WHAT IS EXPECTED: Take the line that contains "Viewport: 574px width, 522px height." in the data below and each line after it, through the last, and repeat them unchanged.

(Records from a dataset)

####################

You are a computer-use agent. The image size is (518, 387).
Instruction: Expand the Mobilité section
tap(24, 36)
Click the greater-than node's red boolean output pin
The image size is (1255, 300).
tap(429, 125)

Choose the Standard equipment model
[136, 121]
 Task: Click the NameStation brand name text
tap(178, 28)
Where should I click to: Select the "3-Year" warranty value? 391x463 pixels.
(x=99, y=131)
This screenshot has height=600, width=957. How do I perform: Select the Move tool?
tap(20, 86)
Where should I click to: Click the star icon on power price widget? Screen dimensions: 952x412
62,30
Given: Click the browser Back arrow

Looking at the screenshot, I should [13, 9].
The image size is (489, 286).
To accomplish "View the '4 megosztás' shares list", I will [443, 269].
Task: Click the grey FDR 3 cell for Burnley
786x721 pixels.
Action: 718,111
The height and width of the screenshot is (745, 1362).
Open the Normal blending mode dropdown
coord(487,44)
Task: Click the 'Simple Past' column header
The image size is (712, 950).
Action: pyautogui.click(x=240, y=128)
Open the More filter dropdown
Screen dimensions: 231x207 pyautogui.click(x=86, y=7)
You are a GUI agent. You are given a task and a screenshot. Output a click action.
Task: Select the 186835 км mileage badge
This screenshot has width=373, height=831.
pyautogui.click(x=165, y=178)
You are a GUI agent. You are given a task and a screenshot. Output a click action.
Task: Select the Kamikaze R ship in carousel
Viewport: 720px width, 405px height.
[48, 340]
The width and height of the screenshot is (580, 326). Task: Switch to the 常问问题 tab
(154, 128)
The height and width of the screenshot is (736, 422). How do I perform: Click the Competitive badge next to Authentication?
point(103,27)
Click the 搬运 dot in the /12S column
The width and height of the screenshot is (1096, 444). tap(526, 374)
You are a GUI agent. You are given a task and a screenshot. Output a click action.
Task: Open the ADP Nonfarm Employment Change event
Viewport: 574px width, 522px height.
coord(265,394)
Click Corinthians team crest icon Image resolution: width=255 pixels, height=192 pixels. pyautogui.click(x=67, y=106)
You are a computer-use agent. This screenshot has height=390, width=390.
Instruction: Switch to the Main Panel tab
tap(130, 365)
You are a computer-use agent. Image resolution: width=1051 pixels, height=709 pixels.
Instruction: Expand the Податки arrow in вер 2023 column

####################

EXERCISE RESPONSE:
Viewport: 574px width, 522px height.
coord(265,394)
Click Corinthians team crest icon Image resolution: width=255 pixels, height=192 pixels. pyautogui.click(x=67, y=106)
You are a computer-use agent. This screenshot has height=390, width=390.
Instruction: Switch to the Main Panel tab
tap(130, 365)
You are a computer-use agent. Image resolution: width=1051 pixels, height=709 pixels.
Instruction: Expand the Податки arrow in вер 2023 column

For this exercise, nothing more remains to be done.